* **Set tasks**:
1. According to the IRON-RANGER email, how often do the two IRON routers send a registration packet?
2. Retype the IRON-RANGER email from "Robin Whittle <rw@firstpr.com.au> Sat, 13" to "Thunderbird 2.0.0.23 (Windows/20090812)".
3. Write what comes next in the IRON-RANGER email, picking up after its last sentence.

Re: [rrg] IRON-RANGER scalability and support for packets from non-upgraded networks

Robin Whittle <rw@firstpr.com.au> Sat, 13 March 2010 03:11 UTC

Message-ID: <4B9B0244.7010304@firstpr.com.au>
Date: Sat, 13 Mar 2010 14:11:00 +1100
From: Robin Whittle <rw@firstpr.com.au>
Organization: First Principles
User-Agent: Thunderbird 2.0.0.23 (Windows/20090812)
MIME-Version: 1.0
To: RRG <rrg@irtf.org>
References: <C7B93DF3.4F45%tony.li@tony.li> <4B94617E.1010104@firstpr.com.au > <E1829B60731D1740BB7A0626B4FAF0A649511933 94@XCH-NW-01V.nw.nos.boeing.com > <4B953EA5.4090707@firstpr.com.au> <E1829B60731D1740BB7A0626B4FAF0A6495119 34CF@XCH-NW-01V.nw.nos.boeing.com> <4B97016B.5050506@firstpr.com.au> <E1829B60731D1740BB7A0626B4FAF0A6495119413D@XCH-NW-01V.nw.nos.boeing.com> <4B998826.9070104@firstpr.com.au> <E1829B60731D1740BB7A0626B4FAF0A649511DCEA0@XCH-NW-01V.nw.nos.boeing.com>
In-Reply-To: <E1829B60731D1740BB7A0626B4FAF0A649511DCEA0@XCH-NW-01V.nw.nos.boeing.com>
Content-Type: text/plain; charset="ISO-8859-1"
Content-Transfer-Encoding: 7bit
Subject: Re: [rrg] IRON-RANGER scalability and support for packets from non-upgraded networks
Precedence: list

Short version:    Exploring the scalability of IRON-RANGER's
                  "bubble"-based registration system - every
                  10 minutes the two IRON routers of the two
                  ISPs send a registration packet to however
                  many VP (Virtual Prefix) Iron routers there
                  are for the VP which covers the I-R PI
                  prefix in question.

                  I think the scaling properties of this
                  system look bad - and I can't yet see how
                  the IRON routers can discover the IP addresses
                  of all the VP routers.

Hi Fred,

You wrote:

>>> IRON-RANGER used to speak of using IPv6 neighbour discovery
>>> as the means for locator liveness testing, dissemination
>>> of routing information, secure redirection, etc. However,
>>> the VET and SEAL mechanisms are being revised to instead
>>> use a different mechanism called the SEAL Control Message
>>> Protocol (SCMP) for tunnel endpoint negotiations that occur
>>> *within* the tunnel sublayer and are therefore not visible
>>> to either the outer IP protocol nor the inner network layer
>>> protocol. Hence, the inner network layer protocol could be
>>> anything, including IPv4, IPv6, OSI CLNP, or any other network
>>> layer protocol that is eligible for encapsulation in IP.
>>
>> OK.  I hope you will be able to explain these things not just in
>> terms of high-level concepts, but to give examples of how the whole
>> thing would actually work on a large scale.

* **Records supplied**:

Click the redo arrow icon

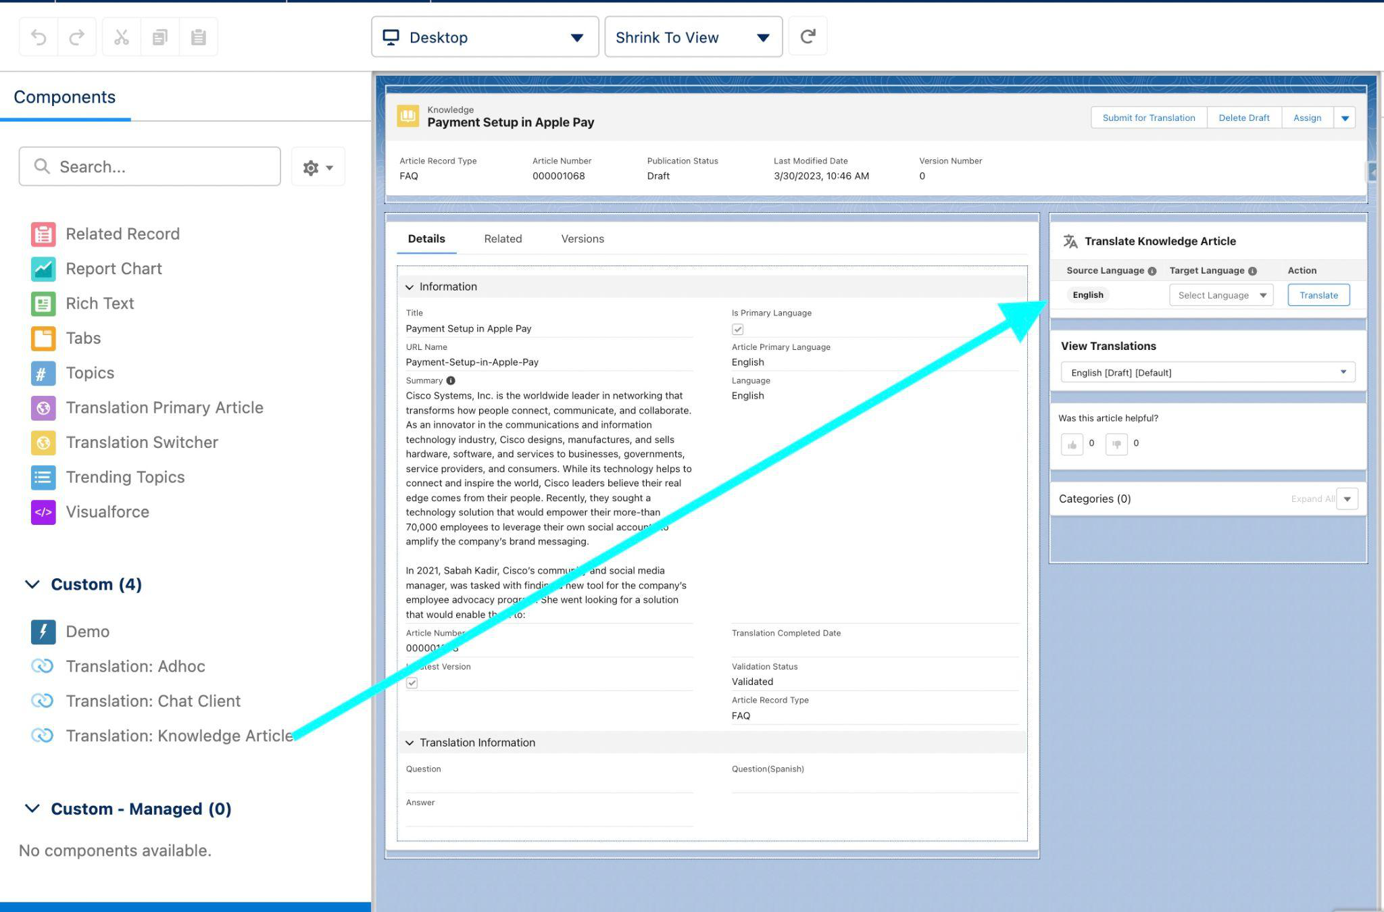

==

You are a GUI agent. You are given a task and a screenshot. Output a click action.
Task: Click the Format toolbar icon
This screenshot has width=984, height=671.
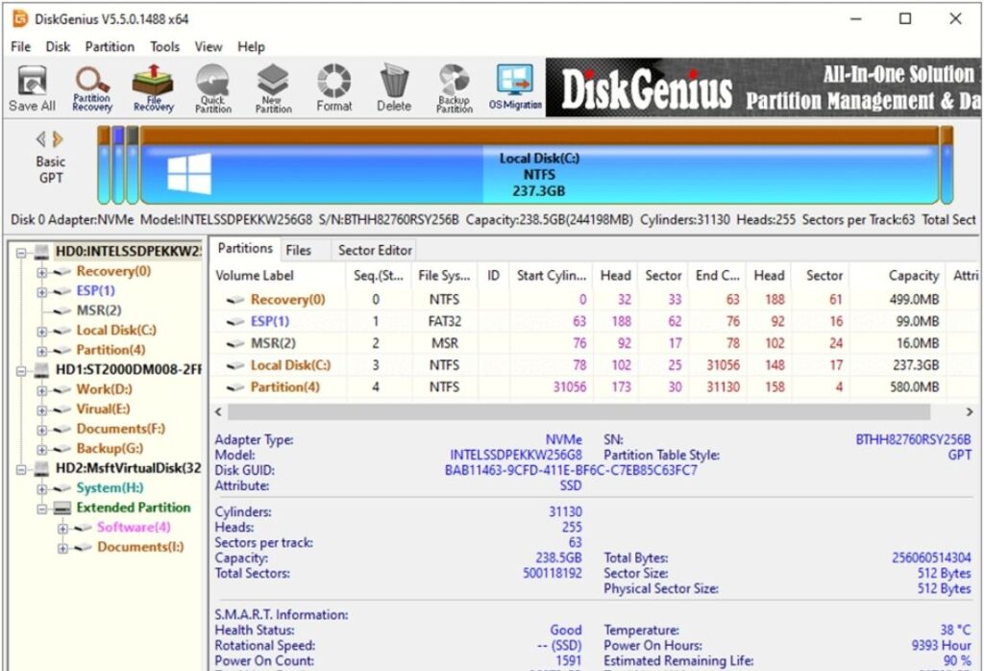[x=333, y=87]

* **Per-task outputs**:
1. Every 10 minutes.

2.
Robin Whittle <rw@firstpr.com.au> Sat, 13 March 2010 03:11 UTC

Message-ID: <4B9B0244.7010304@firstpr.com.au>
Date: Sat, 13 Mar 2010 14:11:00 +1100
From: Robin Whittle <rw@firstpr.com.au>
Organization: First Principles
User-Agent: Thunderbird 2.0.0.23 (Windows/20090812)

3.
> 
> OK if you are talking about an architectural description,
> but please note that both VET and SEAL are already full
> functional specifications that can be used by software
> developers to produce real code. 

I think I-R needs to be described in a way that someone who is up to
speed on scalable routing in general can read one or perhaps two I-R
documents and have a good idea of how the whole thing is going to
work - including with respect to scaling and security.  This doesn't
require exact bits in headers, but that could be part of it.  I think
 it needs to be pretty-much self-contained rather than requiring
people to read other documents which are not part of I-R.

>> For instance, how many IRON routers are there in an IPv4 I-R system,
>> and how many individual EID prefixes?
> 
> Let's suppose that each VP is an IPv6 ::/32, and that
> the smallest unit of PI prefix delegation from a VP is
> an IPv6 ::/56. In that case, there can theoretically be
> up to 4B VPs in the IRON RIB and 16M PI prefixes per VP.
> In practice, however, we can expect to see far fewer than
> that until the IPv6 address space reaches exhaustion
> which many believe will be well beyond our lifetimes.

OK.  Still, depending on how the address space was allocated - or at
least that subset of the address space covered by I-R's VPs - there
could be high numbers, approaching 16M perhaps, of I-R PI prefixes
per VP.

> Still thinking (very) big, let's try sizing the system
> for 100K VPs; each with 100K ::/56 delegated PI prefixes.
> That would give 10B ::/56 PI prefixes, or 1 PI prefix
> for every person on earth (depending on when you sample
> the earth's population). Let's look at the scaling
> considerations under these parameters:

OK, I think this is a good scenario to discuss.  I assume that the
VPs can be of various sizes, so some VPs could be a longer prefix,
covering less space, if there are a larger number of I-R PI prefixes
within that part of the address space.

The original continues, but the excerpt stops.